The deed to Michelangelo’s old home could be yours for a cool $8.4 million. The 13,000 square foot La Torre de Michelangelo was originally built as a fortification. Michelangelo purchased the property in 1549, three years after the Pope appointed him architect for St. Peter’s Basilica. The Tuscan villa, located just 35 miles southwest of Florence, boasts a three-structure complex, complete with Renaissance-age fixtures, functional wood-burning fireplaces, and an olive grove.

Although the Buonarroti family remained in the villa until 1867, a number of Italian families have resided in it since then. Its present owner, the Busoni family, has lived there since 1973. The family has placed the property on the market primarily because they are aging, and the vast villa is difficult to maintain.

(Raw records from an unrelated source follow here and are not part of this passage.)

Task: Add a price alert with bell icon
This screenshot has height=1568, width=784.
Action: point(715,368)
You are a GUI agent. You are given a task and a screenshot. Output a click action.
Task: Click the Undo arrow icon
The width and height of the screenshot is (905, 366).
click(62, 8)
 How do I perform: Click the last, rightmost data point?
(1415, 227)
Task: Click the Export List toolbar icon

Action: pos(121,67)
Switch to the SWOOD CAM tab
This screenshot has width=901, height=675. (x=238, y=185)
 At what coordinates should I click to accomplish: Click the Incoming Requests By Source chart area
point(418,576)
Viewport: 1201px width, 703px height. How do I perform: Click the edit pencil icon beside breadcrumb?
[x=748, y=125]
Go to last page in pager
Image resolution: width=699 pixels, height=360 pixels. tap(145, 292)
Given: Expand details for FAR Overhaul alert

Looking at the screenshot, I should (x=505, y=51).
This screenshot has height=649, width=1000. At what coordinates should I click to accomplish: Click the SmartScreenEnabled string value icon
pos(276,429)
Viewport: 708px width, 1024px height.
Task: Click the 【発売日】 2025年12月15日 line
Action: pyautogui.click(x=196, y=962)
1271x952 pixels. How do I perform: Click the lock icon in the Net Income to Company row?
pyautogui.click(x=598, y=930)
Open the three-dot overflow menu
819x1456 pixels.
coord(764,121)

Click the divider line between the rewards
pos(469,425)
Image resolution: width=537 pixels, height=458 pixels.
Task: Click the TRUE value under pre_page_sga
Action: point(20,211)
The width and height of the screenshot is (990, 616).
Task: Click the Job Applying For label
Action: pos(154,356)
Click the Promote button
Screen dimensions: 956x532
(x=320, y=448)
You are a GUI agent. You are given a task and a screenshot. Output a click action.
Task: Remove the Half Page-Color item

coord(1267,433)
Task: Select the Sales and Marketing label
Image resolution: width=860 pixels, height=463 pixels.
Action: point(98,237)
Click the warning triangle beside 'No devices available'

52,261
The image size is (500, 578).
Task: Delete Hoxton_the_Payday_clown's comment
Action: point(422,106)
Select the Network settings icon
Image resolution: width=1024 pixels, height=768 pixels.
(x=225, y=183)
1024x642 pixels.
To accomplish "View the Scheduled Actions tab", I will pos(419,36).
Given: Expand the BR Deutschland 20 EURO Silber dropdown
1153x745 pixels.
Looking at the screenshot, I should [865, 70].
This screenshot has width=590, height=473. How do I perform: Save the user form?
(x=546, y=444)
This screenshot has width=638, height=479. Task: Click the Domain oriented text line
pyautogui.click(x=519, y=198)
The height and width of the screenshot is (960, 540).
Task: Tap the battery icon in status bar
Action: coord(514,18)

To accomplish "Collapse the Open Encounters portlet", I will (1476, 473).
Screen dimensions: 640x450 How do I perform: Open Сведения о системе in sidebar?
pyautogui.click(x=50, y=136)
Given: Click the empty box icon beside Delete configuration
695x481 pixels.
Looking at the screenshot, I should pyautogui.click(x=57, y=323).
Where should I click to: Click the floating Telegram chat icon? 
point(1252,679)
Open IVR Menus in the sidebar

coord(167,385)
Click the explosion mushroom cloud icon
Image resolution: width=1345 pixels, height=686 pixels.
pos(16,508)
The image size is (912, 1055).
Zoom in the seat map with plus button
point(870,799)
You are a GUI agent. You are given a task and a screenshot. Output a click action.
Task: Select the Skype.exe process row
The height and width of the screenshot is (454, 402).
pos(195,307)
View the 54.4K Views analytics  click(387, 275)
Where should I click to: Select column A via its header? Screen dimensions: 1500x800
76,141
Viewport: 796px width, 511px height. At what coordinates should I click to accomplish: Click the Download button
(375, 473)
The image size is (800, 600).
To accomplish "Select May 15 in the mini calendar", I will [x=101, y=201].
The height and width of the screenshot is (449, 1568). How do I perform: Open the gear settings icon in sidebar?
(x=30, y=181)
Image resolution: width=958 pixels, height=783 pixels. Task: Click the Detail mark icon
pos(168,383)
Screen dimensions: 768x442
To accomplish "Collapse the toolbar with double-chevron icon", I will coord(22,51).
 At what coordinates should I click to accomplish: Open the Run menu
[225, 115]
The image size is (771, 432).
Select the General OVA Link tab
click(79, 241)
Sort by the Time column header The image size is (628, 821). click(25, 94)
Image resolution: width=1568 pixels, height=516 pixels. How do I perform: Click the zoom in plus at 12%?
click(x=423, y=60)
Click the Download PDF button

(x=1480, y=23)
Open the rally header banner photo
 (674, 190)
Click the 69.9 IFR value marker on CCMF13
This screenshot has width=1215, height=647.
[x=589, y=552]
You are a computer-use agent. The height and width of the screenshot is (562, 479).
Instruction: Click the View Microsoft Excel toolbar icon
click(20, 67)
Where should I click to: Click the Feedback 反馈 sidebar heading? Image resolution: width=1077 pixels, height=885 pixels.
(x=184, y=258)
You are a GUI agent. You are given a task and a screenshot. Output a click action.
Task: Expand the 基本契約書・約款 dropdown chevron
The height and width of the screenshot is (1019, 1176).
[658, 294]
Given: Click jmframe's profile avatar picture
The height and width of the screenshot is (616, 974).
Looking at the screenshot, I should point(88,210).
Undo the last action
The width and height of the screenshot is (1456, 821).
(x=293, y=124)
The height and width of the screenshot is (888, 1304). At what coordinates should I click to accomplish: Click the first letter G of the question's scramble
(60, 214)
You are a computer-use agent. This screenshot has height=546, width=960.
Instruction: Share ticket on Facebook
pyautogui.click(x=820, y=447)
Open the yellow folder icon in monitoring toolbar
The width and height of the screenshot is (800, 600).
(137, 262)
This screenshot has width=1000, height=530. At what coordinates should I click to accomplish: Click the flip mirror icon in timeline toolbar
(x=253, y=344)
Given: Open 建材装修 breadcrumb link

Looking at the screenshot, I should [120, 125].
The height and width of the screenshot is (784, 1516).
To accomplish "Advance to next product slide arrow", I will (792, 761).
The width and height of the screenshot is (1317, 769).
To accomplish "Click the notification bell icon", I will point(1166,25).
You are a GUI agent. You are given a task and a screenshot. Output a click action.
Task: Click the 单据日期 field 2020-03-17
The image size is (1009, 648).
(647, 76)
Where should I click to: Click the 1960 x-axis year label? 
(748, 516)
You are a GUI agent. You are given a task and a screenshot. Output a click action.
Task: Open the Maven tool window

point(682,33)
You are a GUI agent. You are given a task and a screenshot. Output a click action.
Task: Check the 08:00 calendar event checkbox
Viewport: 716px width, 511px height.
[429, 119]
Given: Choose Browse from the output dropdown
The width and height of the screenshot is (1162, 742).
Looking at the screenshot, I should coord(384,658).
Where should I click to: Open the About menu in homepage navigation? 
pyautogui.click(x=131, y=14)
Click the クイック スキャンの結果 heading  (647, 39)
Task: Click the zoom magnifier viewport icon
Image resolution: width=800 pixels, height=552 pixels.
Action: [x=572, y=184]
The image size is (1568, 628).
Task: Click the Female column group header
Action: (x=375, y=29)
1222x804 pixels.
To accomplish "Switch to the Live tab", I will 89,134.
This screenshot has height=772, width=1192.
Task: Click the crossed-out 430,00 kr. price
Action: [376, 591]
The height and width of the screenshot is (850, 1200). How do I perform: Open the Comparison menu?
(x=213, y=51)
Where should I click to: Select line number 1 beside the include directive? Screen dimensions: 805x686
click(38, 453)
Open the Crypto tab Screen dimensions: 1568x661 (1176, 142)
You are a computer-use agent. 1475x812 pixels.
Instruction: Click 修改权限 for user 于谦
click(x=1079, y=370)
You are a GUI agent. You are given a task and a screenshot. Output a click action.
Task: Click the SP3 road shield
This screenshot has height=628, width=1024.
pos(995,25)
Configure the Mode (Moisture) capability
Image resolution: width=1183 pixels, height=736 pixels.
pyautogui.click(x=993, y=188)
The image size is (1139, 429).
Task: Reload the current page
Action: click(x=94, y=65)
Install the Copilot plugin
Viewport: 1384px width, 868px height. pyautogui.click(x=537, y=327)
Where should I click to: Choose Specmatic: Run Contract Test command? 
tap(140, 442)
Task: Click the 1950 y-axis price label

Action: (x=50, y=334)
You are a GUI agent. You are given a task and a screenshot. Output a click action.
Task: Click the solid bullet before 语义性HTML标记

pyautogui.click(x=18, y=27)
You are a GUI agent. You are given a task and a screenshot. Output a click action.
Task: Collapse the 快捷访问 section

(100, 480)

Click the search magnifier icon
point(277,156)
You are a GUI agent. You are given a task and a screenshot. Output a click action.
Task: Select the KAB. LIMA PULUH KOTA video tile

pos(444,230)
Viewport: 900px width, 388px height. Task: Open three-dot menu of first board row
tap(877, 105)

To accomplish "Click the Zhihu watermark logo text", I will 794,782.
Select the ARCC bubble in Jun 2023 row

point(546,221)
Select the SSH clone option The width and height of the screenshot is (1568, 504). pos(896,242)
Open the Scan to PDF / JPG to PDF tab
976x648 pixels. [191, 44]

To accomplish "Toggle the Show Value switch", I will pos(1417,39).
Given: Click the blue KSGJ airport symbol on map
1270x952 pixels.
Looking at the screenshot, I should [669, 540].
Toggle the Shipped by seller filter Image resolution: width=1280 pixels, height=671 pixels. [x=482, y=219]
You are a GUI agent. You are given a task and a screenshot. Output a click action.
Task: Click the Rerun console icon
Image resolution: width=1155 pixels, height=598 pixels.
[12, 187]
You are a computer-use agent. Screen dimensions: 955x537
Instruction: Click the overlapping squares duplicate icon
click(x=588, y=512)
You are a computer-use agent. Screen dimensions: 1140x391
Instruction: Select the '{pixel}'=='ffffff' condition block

Take a look at the pictures below and you’ll see why. The sprawling main residential building houses eight bedrooms and seven full baths across four floors and a basement. Although the villa underwent renovations two decades ago, much of the architecture is original and dates to the Renaissance. The villa interiors are what one would expect of a Tuscan country home; all floors are wooden and brick masonry abounds. Sprawling gardens feature an original Renaissance-era well, an oil mill that stood during Michelangelo’s residence, and over 200 olive trees.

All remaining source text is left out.